Records from a data collection:
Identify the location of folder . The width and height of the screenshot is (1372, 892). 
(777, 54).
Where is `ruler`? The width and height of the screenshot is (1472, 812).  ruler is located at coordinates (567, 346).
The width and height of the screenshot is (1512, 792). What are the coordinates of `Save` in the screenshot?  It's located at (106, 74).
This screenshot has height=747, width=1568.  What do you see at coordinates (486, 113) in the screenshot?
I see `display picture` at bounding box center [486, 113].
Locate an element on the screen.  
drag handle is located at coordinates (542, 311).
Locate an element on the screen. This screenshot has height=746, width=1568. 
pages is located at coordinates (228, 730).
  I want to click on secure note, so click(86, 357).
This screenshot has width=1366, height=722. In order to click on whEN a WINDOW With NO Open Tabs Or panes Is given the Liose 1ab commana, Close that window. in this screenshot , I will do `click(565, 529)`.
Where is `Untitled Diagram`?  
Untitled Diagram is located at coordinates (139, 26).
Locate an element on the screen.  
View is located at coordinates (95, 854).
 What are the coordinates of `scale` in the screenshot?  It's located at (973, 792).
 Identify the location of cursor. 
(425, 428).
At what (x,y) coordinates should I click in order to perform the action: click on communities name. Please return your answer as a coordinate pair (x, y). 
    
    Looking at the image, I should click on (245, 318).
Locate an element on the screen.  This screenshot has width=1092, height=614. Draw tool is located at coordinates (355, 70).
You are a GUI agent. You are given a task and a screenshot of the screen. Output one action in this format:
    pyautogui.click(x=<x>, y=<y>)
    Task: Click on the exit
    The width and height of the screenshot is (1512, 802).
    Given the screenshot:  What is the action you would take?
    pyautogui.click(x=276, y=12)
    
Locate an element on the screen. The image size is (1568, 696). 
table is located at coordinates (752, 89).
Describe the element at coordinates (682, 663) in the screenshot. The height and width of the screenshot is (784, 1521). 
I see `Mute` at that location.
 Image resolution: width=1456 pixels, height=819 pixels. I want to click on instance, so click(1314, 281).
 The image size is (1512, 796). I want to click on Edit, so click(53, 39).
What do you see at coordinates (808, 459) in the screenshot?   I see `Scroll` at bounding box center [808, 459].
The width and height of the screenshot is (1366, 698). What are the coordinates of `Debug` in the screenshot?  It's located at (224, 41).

EXERCISE PROMPT:
Update the material above, changing every "element" to "item" and leaving all else untouched.

THE OUTPUT:
Identify the location of folder . The width and height of the screenshot is (1372, 892). 
(777, 54).
Where is `ruler`? The width and height of the screenshot is (1472, 812).  ruler is located at coordinates (567, 346).
The width and height of the screenshot is (1512, 792). What are the coordinates of `Save` in the screenshot?  It's located at (106, 74).
This screenshot has height=747, width=1568.  What do you see at coordinates (486, 113) in the screenshot?
I see `display picture` at bounding box center [486, 113].
Locate an item on the screen.  
drag handle is located at coordinates (542, 311).
Locate an item on the screen. This screenshot has height=746, width=1568. 
pages is located at coordinates (228, 730).
  I want to click on secure note, so click(86, 357).
This screenshot has width=1366, height=722. In order to click on whEN a WINDOW With NO Open Tabs Or panes Is given the Liose 1ab commana, Close that window. in this screenshot , I will do `click(565, 529)`.
Where is `Untitled Diagram`?  
Untitled Diagram is located at coordinates (139, 26).
Locate an item on the screen.  
View is located at coordinates (95, 854).
 What are the coordinates of `scale` in the screenshot?  It's located at (973, 792).
 Identify the location of cursor. 
(425, 428).
At what (x,y) coordinates should I click in order to perform the action: click on communities name. Please return your answer as a coordinate pair (x, y). 
    
    Looking at the image, I should click on (245, 318).
Locate an item on the screen.  This screenshot has width=1092, height=614. Draw tool is located at coordinates (355, 70).
You are a GUI agent. You are given a task and a screenshot of the screen. Output one action in this format:
    pyautogui.click(x=<x>, y=<y>)
    Task: Click on the exit
    The width and height of the screenshot is (1512, 802).
    Given the screenshot:  What is the action you would take?
    pyautogui.click(x=276, y=12)
    
Locate an item on the screen. The image size is (1568, 696). 
table is located at coordinates (752, 89).
Describe the item at coordinates (682, 663) in the screenshot. The height and width of the screenshot is (784, 1521). 
I see `Mute` at that location.
 Image resolution: width=1456 pixels, height=819 pixels. I want to click on instance, so click(1314, 281).
 The image size is (1512, 796). I want to click on Edit, so click(53, 39).
What do you see at coordinates (808, 459) in the screenshot?   I see `Scroll` at bounding box center [808, 459].
The width and height of the screenshot is (1366, 698). What are the coordinates of `Debug` in the screenshot?  It's located at (224, 41).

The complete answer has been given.